I've been discussing panel schedules in our office. Currently when filling out the load for lighting, the panel schedule that is being used in the offices takes the lighting at a demand factor 125% (you enter the VA load of the light fixtures on a circuit and the schedule multiplies that value by 1.25 to calculate the total VA load on the panel). The two sections that are in question (2005 NEC) are 220.42 and 220.20(A).

Some of the group contended that because of 220.20(A) stating that continuous load is multiplied by 125% to calculate the size of overcurrent protection serving the circuit (and lighting being a continuous load) that the 125% also applied to the VA load entered into the panel schedule.

The other faction contended that, refering to paragraph and table 220.42, that the demand factor used should be 100% (office building application) and that the VA value entered on the on the panel schedule should only be multiplied by one.

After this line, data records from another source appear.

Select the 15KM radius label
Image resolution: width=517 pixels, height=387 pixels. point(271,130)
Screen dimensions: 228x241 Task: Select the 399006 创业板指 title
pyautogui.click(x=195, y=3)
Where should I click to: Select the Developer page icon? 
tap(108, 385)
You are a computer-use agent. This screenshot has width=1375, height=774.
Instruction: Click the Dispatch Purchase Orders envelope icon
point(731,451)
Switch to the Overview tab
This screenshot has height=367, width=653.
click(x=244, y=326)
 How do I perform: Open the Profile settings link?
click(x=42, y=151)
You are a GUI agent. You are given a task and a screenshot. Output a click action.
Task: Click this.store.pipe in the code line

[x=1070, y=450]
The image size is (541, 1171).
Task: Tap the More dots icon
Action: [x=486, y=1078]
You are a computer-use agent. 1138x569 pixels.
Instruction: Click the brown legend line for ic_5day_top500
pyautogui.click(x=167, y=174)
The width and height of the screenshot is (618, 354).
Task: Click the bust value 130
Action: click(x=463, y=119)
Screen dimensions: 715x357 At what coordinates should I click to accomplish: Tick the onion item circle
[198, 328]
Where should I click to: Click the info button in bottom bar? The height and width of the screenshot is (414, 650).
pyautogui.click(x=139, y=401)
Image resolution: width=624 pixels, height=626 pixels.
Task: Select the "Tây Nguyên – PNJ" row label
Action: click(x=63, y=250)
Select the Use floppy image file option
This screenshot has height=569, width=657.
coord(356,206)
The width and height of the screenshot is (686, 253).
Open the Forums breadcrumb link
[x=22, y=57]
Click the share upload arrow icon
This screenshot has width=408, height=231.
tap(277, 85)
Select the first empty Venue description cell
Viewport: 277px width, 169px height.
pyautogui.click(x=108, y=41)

Are there any other sections that apply to this question (we didn't note any others that applied directly to this question)? And what is the value that lighting load VA needs to be multiplied by to calculate the total VA load on a panel?

Thanks in advance,

 

[jtester]

I will probably be corrected, but I beleive that you take the individual branch circuits X 1.25 when continuous and add them up. In the case of an office, there is no diversity allowed so you then multiply that answer by 100%.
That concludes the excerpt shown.